### SUPPLIED PASSAGE

We found that more than three quarters of the above-normal lead exposure during the water crisis occurred during June, July, and August of 2014. Contrary to speculation at the time, lead exposures during the rest of the 14-month crisis were in the same range as occurred before the switch. There was likely an initial spike of lead rust sloughing off pipe walls due to the discontinuation of corrosion inhibitors for the more corrosive Flint River water, which slowed down a few months into the crisis. This surprising trend is also confirmed in the blood lead data for Flint children.
Only during one month of Flint’s water crisis, June 2014, did lead levels rise to a range comparable to those experienced during the country’s worst water lead crisis of the 21st century. Between 2000 and 2004 in Washington DC, the fraction of the infant population with lead levels above 10 µg/dL (that is, 10 micrograms per deciliter of blood), which was the Centers for Disease Control and Prevention’s “level of concern” at the time, spiked to more than 5 percent. In Flint, the fraction of children with blood lead levels exceeding 10 µg/dL did not increase at all, although the fraction with blood lead levels exceeding 5 µg/dL, a new threshold instituted by the CDC in 2012, did rise significantly.
Interestingly, our work suggests that just four years before Flint’s water made national headlines, the city suffered an even worse lead exposure event. We uncovered evidence of a previously undisclosed spike in water lead levels in mid-2011, when Flint was still receiving water from Detroit. That year, lead levels were estimated to have risen 50 percent higher than during the peak of the crisis following the switch to Flint River water. There is no obvious explanation for this increase, yet it mirrors a previously unexplained rise in children’s blood lead, which was attributed to “random variation.” This worrisome discovery reinforces the ever-present hazard of antiquated plumbing containing lead, even when corrosion control is in place and a water system is presumably operating normally, and, ultimately, to the importance of lead pipe replacements to eliminate the threat.

### SOURCE MATERIAL
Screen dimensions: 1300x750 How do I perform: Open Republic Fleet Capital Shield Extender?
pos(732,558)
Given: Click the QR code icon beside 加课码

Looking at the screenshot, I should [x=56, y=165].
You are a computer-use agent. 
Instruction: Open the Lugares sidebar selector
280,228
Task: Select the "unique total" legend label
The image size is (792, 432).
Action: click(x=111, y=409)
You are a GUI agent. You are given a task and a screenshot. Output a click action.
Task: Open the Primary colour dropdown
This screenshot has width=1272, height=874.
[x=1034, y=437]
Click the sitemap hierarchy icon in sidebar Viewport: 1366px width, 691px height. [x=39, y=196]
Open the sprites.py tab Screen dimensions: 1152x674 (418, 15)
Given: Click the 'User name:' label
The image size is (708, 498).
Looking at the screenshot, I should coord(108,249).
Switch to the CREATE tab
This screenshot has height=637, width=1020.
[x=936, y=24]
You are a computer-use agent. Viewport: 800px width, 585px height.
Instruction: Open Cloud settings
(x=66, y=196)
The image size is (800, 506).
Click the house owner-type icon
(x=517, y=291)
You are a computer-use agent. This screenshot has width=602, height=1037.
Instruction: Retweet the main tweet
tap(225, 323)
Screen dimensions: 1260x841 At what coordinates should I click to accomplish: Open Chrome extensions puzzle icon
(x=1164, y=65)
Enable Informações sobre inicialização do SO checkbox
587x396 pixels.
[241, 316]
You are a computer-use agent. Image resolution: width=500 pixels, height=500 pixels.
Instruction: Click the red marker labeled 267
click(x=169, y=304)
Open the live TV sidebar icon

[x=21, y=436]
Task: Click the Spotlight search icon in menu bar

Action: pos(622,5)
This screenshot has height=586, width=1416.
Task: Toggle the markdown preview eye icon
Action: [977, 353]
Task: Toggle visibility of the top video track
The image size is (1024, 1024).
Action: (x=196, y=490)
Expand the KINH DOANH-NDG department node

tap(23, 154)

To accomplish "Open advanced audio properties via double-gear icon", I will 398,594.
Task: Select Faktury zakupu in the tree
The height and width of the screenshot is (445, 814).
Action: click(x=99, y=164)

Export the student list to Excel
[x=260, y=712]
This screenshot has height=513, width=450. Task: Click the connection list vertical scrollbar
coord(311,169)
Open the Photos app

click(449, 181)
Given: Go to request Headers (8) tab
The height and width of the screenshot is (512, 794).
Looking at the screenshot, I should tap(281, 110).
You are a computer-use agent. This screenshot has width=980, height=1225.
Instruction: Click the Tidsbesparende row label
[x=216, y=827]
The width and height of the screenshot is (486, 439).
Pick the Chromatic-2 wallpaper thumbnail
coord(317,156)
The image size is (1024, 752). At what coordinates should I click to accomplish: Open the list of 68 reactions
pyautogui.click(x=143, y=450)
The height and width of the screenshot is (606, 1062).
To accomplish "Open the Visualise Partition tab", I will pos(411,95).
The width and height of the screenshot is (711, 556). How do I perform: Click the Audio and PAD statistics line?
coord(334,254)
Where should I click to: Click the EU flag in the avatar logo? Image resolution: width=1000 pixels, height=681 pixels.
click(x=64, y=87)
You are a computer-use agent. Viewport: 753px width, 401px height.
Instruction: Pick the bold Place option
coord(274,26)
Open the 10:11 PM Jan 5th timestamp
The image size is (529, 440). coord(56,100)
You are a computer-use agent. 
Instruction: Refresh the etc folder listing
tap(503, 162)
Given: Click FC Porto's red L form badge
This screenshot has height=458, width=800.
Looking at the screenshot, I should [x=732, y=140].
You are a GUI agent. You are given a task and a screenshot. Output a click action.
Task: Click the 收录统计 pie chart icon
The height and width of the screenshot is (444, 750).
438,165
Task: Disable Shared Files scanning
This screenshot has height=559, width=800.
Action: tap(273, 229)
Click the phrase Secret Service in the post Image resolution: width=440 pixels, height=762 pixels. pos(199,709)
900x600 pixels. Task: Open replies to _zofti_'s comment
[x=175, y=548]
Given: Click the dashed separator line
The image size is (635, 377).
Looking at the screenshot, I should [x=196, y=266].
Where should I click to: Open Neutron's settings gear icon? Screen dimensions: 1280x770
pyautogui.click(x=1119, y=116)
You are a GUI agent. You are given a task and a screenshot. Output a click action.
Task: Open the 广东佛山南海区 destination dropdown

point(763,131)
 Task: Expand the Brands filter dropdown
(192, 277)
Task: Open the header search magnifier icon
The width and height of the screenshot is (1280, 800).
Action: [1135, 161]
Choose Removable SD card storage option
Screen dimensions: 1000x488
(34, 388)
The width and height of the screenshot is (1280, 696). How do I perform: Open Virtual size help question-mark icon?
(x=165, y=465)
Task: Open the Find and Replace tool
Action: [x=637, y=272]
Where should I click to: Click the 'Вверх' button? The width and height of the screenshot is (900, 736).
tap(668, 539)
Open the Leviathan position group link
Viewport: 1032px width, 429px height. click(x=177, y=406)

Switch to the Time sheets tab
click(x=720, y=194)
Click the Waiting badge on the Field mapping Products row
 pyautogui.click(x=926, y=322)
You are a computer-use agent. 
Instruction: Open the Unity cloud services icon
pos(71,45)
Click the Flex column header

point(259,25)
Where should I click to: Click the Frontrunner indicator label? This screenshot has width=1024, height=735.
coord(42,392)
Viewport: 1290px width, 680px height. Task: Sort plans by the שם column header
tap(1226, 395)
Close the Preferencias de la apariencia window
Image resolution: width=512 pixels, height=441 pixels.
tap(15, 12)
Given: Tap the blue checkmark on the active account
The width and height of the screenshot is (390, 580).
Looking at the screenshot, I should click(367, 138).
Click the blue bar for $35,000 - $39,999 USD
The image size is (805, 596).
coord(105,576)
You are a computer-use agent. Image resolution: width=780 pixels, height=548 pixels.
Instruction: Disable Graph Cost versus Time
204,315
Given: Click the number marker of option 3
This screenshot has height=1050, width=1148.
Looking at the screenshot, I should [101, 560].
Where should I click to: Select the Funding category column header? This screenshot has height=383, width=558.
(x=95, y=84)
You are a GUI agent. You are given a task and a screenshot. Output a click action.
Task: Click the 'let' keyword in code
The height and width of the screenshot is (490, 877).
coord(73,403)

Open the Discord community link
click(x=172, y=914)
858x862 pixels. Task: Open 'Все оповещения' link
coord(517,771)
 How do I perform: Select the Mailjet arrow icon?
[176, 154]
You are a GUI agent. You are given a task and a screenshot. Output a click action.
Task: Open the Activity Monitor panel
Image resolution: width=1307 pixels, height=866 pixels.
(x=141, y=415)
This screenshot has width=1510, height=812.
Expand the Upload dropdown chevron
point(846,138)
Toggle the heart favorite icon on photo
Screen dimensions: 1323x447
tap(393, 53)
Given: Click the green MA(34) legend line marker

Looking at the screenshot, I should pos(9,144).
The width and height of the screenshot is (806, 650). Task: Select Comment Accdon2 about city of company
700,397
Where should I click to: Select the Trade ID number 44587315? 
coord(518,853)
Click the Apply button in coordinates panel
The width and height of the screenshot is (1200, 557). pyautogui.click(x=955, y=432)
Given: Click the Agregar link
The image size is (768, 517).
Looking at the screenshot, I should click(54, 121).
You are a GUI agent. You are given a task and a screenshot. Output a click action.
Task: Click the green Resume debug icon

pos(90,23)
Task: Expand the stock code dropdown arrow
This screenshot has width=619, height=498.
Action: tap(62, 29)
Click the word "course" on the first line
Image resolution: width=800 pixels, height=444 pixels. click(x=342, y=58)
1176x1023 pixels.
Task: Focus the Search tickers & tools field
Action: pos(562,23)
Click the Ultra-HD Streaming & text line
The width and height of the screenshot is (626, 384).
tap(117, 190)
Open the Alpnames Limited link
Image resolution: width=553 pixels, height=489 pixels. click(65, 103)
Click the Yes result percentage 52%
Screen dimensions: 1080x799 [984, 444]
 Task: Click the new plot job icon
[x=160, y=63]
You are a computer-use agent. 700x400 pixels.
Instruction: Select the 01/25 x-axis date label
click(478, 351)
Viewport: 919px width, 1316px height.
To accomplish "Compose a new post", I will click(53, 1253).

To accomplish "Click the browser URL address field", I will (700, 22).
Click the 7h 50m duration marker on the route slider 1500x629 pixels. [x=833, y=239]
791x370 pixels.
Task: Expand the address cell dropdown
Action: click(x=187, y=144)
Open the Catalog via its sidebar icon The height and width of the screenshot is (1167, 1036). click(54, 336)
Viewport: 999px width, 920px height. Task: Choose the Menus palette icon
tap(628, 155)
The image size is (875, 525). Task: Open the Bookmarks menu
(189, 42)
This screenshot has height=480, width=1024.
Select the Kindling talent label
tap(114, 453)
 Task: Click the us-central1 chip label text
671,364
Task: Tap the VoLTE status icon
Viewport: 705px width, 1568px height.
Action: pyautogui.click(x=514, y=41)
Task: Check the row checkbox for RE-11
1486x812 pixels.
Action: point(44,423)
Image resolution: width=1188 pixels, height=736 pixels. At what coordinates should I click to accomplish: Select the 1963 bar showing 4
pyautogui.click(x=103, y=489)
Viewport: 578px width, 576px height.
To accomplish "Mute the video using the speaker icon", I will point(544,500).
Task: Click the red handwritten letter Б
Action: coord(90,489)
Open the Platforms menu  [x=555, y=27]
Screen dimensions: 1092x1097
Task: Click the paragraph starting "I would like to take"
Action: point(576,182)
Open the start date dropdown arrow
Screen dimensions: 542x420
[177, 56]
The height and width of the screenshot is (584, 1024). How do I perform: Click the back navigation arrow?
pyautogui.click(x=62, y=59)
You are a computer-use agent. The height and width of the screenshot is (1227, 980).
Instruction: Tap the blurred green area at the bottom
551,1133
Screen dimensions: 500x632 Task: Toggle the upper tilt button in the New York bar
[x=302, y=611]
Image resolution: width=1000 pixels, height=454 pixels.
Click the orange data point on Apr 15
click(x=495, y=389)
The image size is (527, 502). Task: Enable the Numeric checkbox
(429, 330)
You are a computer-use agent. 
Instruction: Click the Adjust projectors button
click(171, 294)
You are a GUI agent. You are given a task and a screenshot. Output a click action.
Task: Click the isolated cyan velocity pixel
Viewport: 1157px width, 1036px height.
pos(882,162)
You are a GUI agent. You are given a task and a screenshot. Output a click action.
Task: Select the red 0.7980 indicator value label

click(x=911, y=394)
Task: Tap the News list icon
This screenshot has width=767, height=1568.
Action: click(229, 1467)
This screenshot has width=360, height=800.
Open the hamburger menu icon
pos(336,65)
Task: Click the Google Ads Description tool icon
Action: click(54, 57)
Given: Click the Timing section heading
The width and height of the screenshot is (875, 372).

### REQUIRED TASKS
1. Answer these from the Flint lead text:
(a) In which months did more than three quarters of the above-normal lead exposure occur?
(b) What blood lead level was the CDC's "level of concern" during the Washington DC crisis?
(c) From where was Flint receiving its water at the time of the mid-2011 spike?
2. Please copy the Flint lead text word for word from "We found that" to "for Flint children.".
The material is separate from the Flint lead text.

### TASK-BY-TASK SOLUTIONS
1.
(a) June, July, and August of 2014
(b) 10 µg/dL
(c) Detroit

2.
We found that more than three quarters of the above-normal lead exposure during the water crisis occurred during June, July, and August of 2014. Contrary to speculation at the time, lead exposures during the rest of the 14-month crisis were in the same range as occurred before the switch. There was likely an initial spike of lead rust sloughing off pipe walls due to the discontinuation of corrosion inhibitors for the more corrosive Flint River water, which slowed down a few months into the crisis. This surprising trend is also confirmed in the blood lead data for Flint children.